Luis estaba harto de remar en la selva de Radio Sin Fronteras. Cuatro años y siete meses, 900 visitas a la página que no garantizaban orejas, 100 discos acumulados que no aseguraban un rumbo. Las reglas habían cambiado —el proveedor exigía plataformas, los grandes buques lo aplastaban—, y él seguía en su barca de pesca, con tres anunciantes y una salud que crujía. Decidió poner un móvil para la radio, con servicio de mensajería, un número que anunció al aire: "Escribid, llamad, decid algo". No esperaba mucho, pero quería un hilo directo con quien estuviera al otro lado, si es que alguien estaba.
martes, abril 01, 2025
EL HOMBRE GRIS
Hubo un tiempo en que su sonrisa era lo primero que veías al entrar en una habitación. Pero las decepciones, como gotas que desgastan una piedra, la borraron de su cara. Su carácter se volvió sombrío, y él —llamémoslo Luis, aunque podría ser cualquiera— empezó a vivir en piloto automático. La salud le fallaba, el cuerpo se resentía, pero encontró refugio donde otros solo veían objetos: en los libros amarillentos y las pantallas frías de la tecnología. Allí, entre páginas y píxeles, el mundo era menos cruel.
Todo cambió con un mensaje anónimo en un foro oscuro: "Si quieres respuestas, deja de buscar en las sombras de los demás y empieza a descifrar las tuyas". Fue un relámpago en su niebla. Luis no era de los que creen en señales, pero algo en esas palabras lo empujó a actuar. Con un micrófono rescatado de un mercado de segunda mano y una computadora que tosía al encenderse, montó Radio Sin Fronteras, una estación en línea que sería su voz, su ala delta, su escape. Decidió volar solo, harto de la soledad que sentía incluso rodeado de gente.

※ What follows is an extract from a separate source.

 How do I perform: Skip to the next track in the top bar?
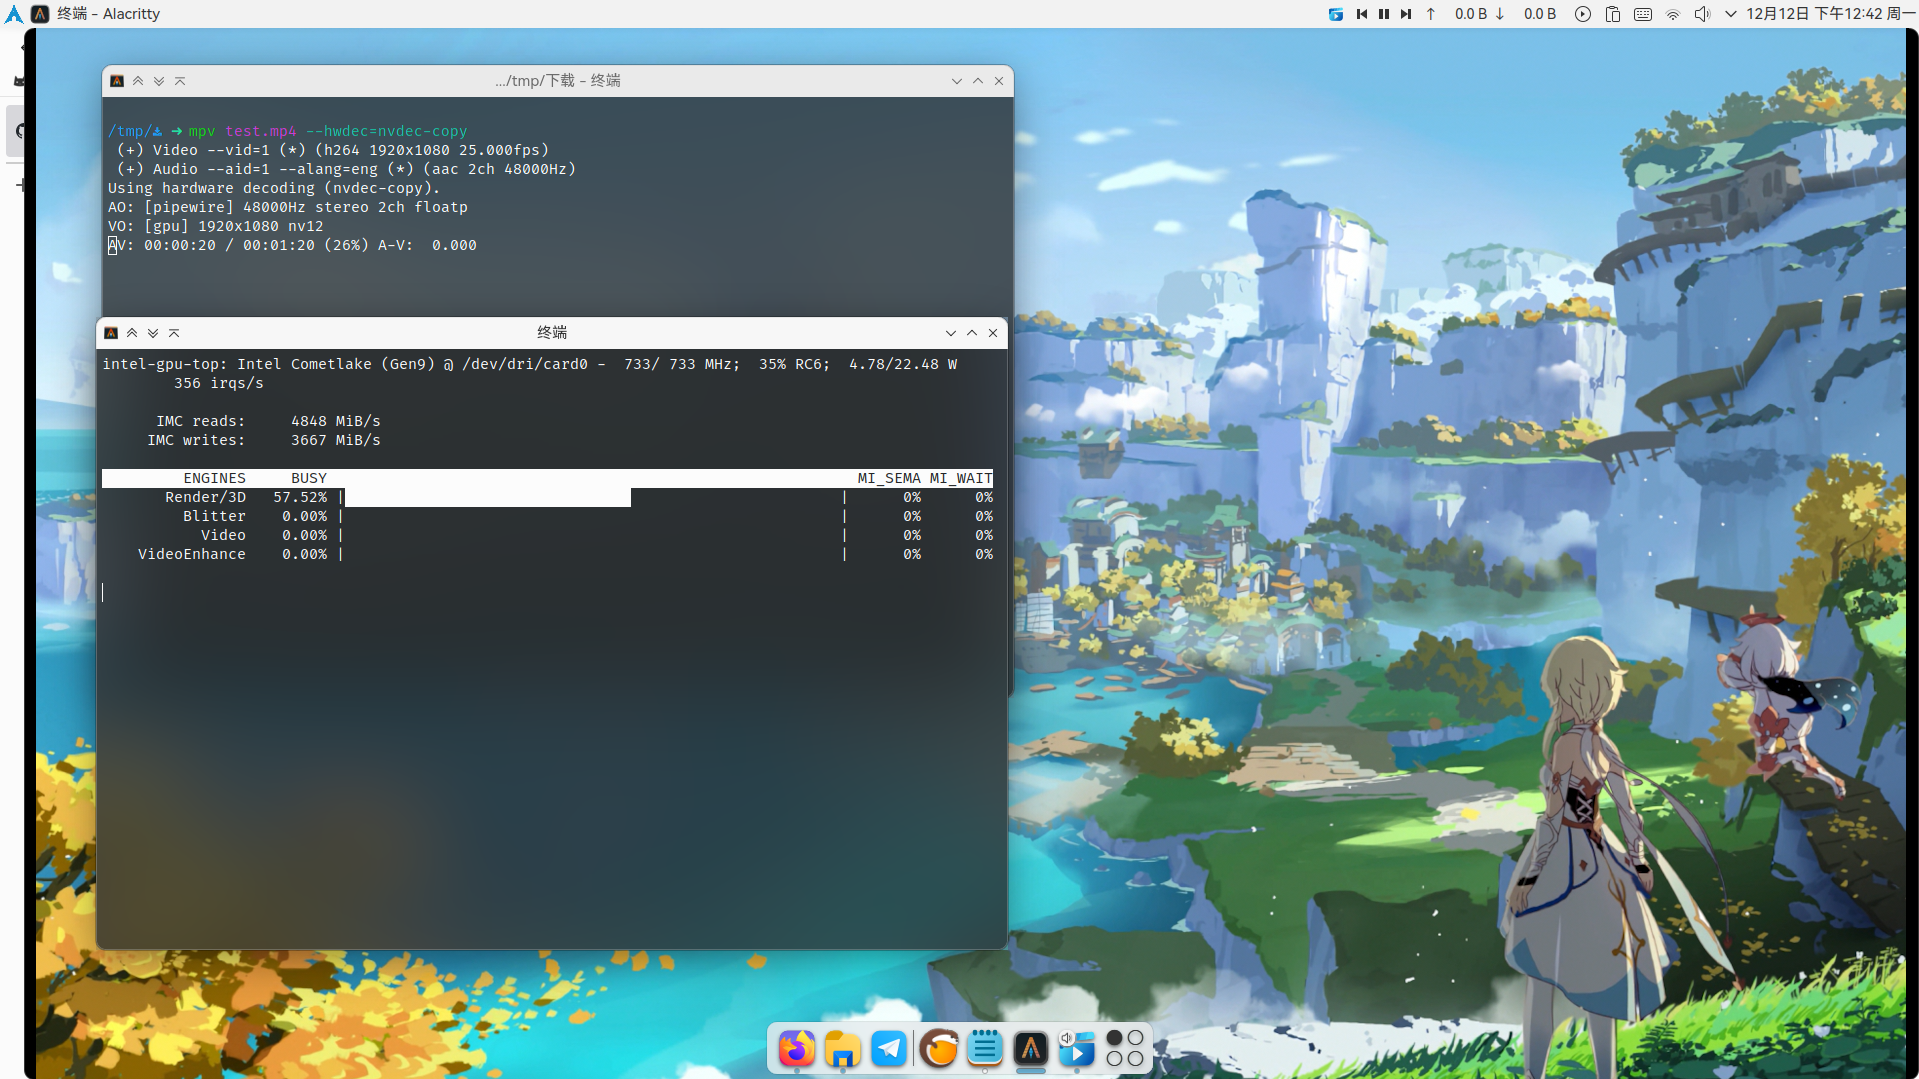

Al principio, fue un caos. Hablaba de libros olvidados, de teorías tecnológicas imposibles, de pensamientos que había guardado demasiado. No sabía si alguien lo oía, pero por primera vez en años, respiró. Su apartamento, un cubículo de cortinas cerradas, se llenó de notas garabateadas: frases sueltas, ideas a medio nacer. Las continuas decepciones del pasado lo habían llevado a eso, y aunque su salud seguía frágil, la chispa en su mente se negaba a apagarse.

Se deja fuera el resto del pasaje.